Les prévisions macro et microéconomiques sont pour le moins difficiles à cerner. Un impact de -2% sur le PIB est vraisemblable, mais les avis des experts sont très divergents. Il est de notre responsabilité collective de penser, d’imaginer dès à présent tous les scenarii pour ne pas se laisser surprendre face aux conséquences de cette crise sans précédent.
La sortie de la crise se prépare dès à présent. Quels moyens pour contenir la faillite des entreprises, le chômage massif, les mouvements de population qui l’accompagneront, voire les risques de famine.
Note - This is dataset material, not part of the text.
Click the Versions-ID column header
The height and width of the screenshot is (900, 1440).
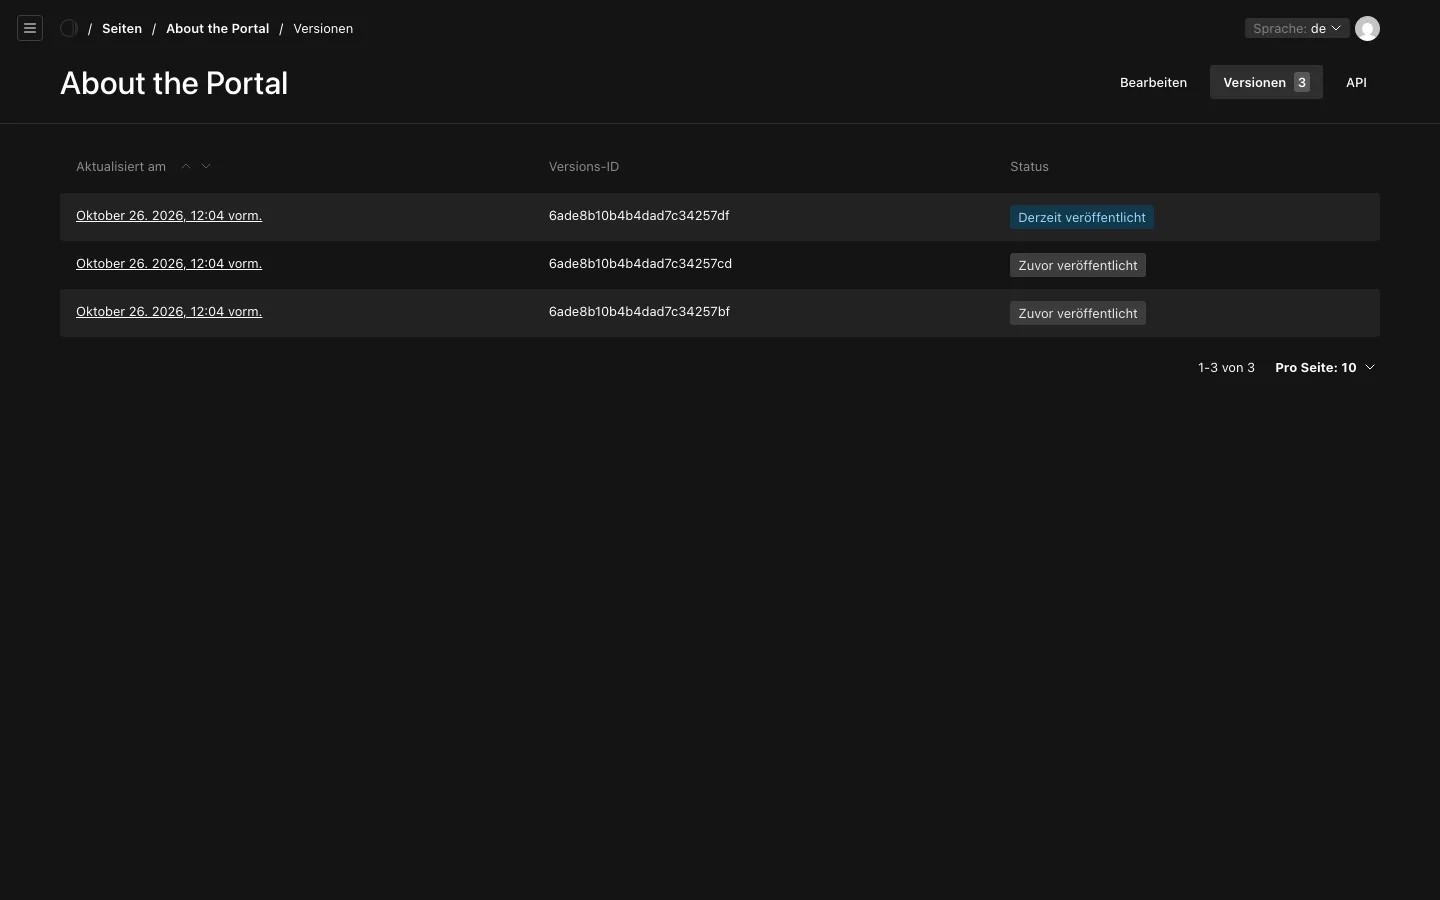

S’il semble clair que le retour à la normale sera long et accidenté, nous avons déjà des motifs d’espérer. Des initiatives privées innovantes émergent, des entreprises réorientent leurs efforts de production vers la gestion de la crise et le réseau Internet s’affirme comme un levier de communication et de reprise majeur. C’est sûrement sur ces premiers aspects que l’économie mondiale pourra rebondir. Une reprise «www»?